After I published a short article online in 2017 called Ungrading: The Significant Learning Benefits of Getting Rid of Grades, I was invited to a secret Facebook group called Teachers Going Gradeless, TG2. There was already a group that Starr Sackstein had been part of called Teachers Throwing Out Grades. Since then I’ve discovered more and more evidence of faculty going gradeless most at the secondary (middle and high school) level, but increasingly in higher education. Much of the material in this book is available as blog posts, podcasts, Twitter threads, and interviews. Little has been published in print or peer-reviewed formats. We’ve retained some of the flavor of those posts, to keep the sense of energy and conversation of each author.
Almost everyone I approached was delighted to contribute to this book (those who declined had other commitments) and excited to push the conversation into a broader public realm. We believe that putting these pieces together produces a picture of what is possible a picture greater than any individual alone can produce.
All the authors included in this book are troubled by some of the consequences of and reasons for grades. It could be because grading dehumanizes and flattens nuances in students’ practices and understanding. It could be the mechanistic approach, derived from the factory model of education, that we wish to challenge. It could be that we are concerned about the fixation on grades, which leads to cheating, corner cutting, gaming the system, and a misplaced focus on accumulating points rather than on learning. It could be that people wish to be more responsive to individuals in the classroom, to be more informative about feedback, to join students in a collective effort that isn’t primarily focused on assessment, evaluation, sorting, ranking. It could be that people are rebelling against audit culture, or what Jerry Z. Muller in his book The Tyranny of Metrics calls metric fixation.

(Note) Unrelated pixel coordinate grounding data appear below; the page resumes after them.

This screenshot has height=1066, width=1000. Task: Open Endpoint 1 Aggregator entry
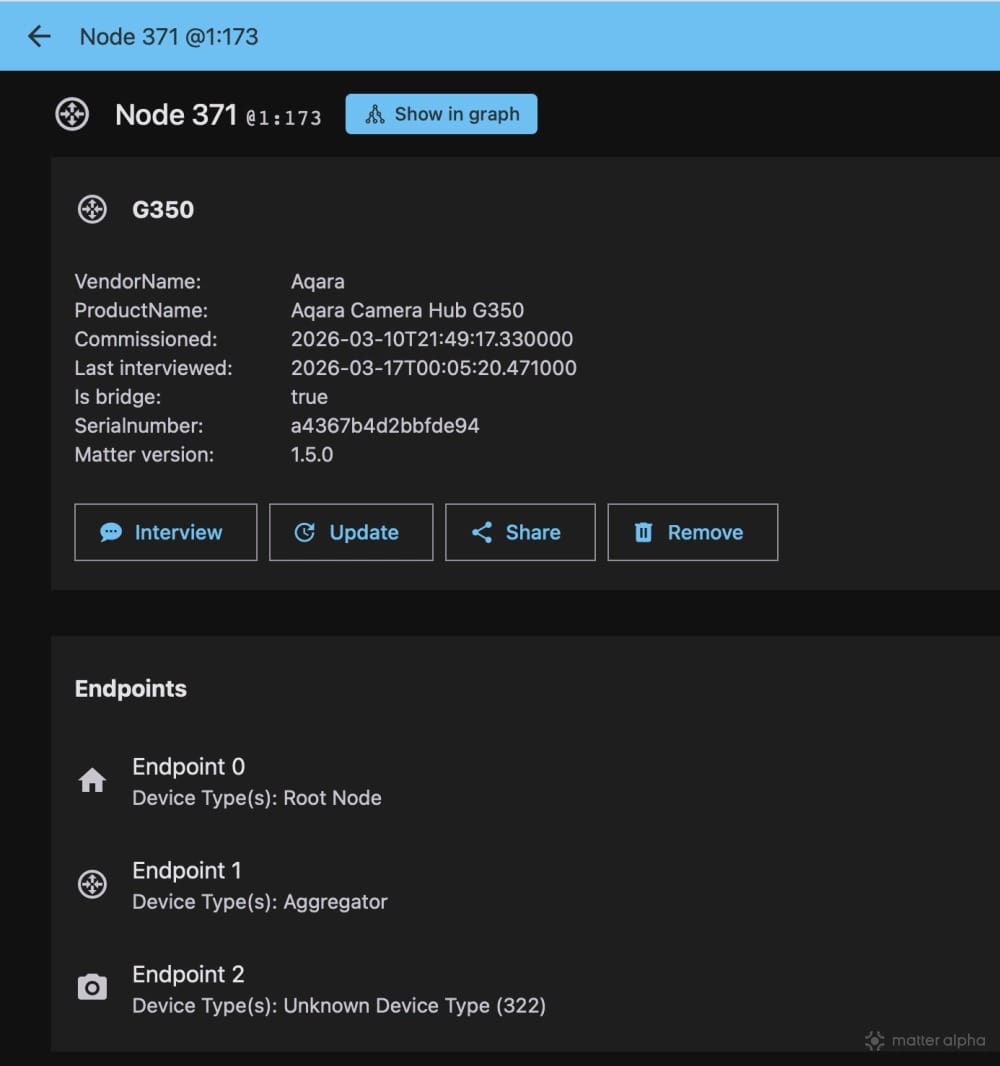[x=260, y=886]
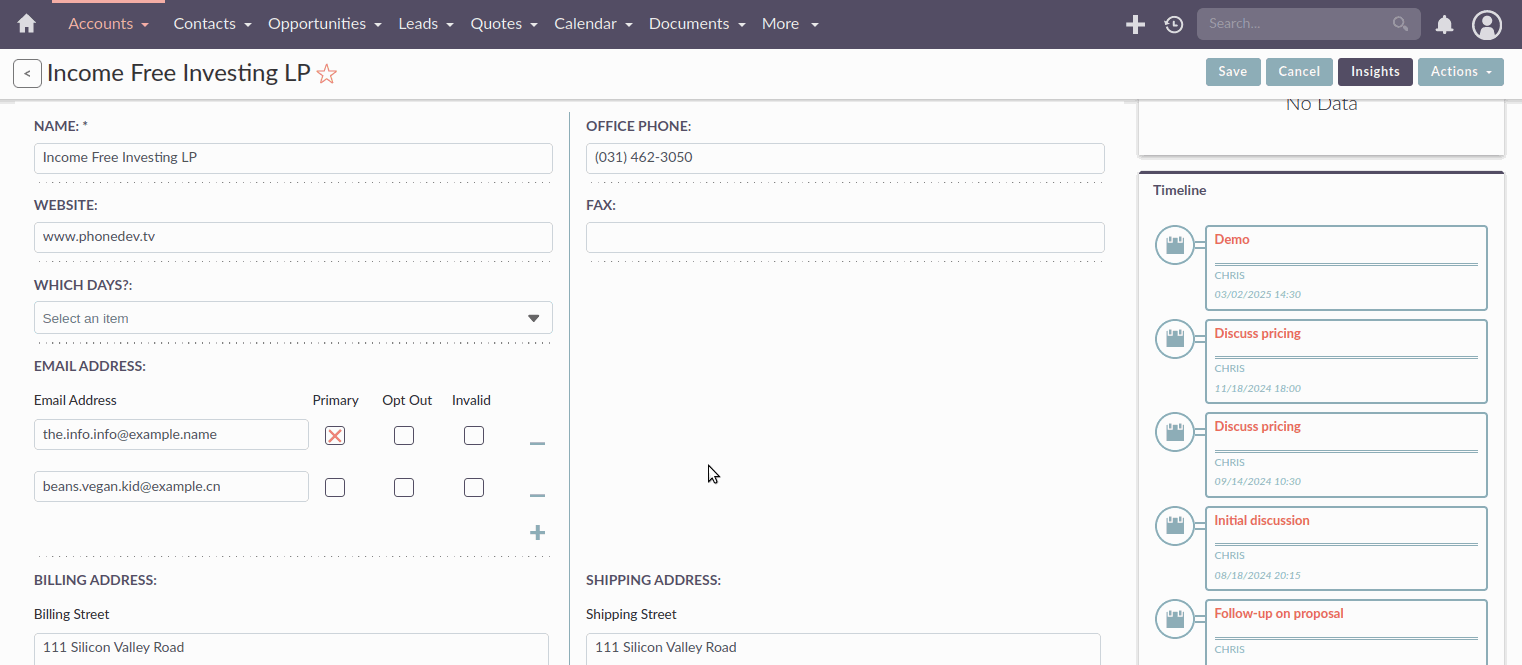Open the Calendar menu
The width and height of the screenshot is (1522, 665).
click(585, 23)
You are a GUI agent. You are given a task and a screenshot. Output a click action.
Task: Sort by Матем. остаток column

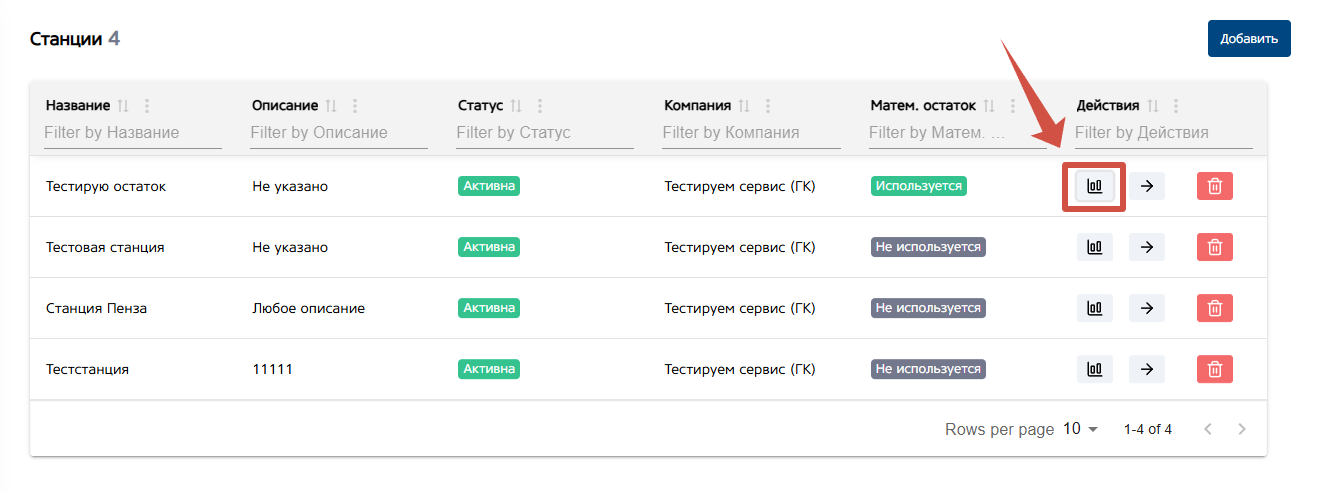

It could be that people are propelled by insights robust insights from the last fifty years of educational psychology, findings on motivation research that show a loss of intrinsic motivation when extrinsic motivations are dominant. It could be that they are influenced by progressive educators such as Alfie Kohn. It could be that they are concerned about how, when comments on papers are accompanied by grades, students disregard our comments often not even reading them and certainly not using them to improve or learn more deeply. This finding has been shown over and over again beginning with researchers such as Ruth Butler. Those who focus on increasing students intrinsic motivation often tap into students curiosity (which exists as a motive not only in humans and other primates but in all mammals and even birds). They attend to social and emotional rewards of learning and also to authentic application.
Have you made any attempts to move away from traditional grading practices, either in a systematic way or even just lowering stakes on your assessments? If so, what motivated you to do so? If not, what would stand in your way of experimenting with ungrading practices?